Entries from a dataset
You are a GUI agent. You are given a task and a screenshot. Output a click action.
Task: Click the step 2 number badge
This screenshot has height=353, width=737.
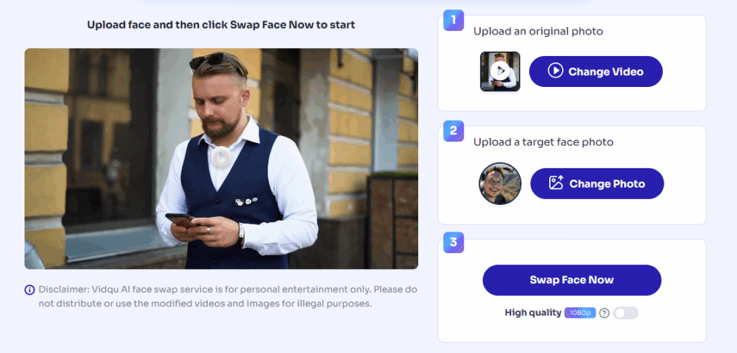[x=453, y=131]
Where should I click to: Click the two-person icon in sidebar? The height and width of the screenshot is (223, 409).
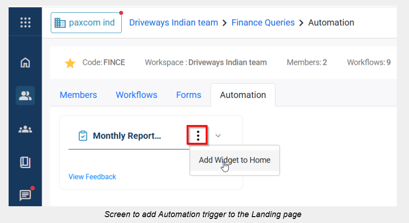[x=25, y=96]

__WHAT IS BEING ASKED__.
Present every line of the data above as a Markdown table with the columns Row and Line, numbering each line and skipping blank lines. Leave the pictures out of the table.

__EXERCISE OUTPUT__.
| Row | Line |
|---|---|
| 1 | You are a GUI agent. You are given a task and a screenshot. Output a click action. |
| 2 | Task: Click the step 2 number badge |
| 3 | This screenshot has height=353, width=737. |
| 4 | [x=453, y=131] |
| 5 | Where should I click to: Click the two-person icon in sidebar? The height and width of the screenshot is (223, 409). |
| 6 | [x=25, y=96] |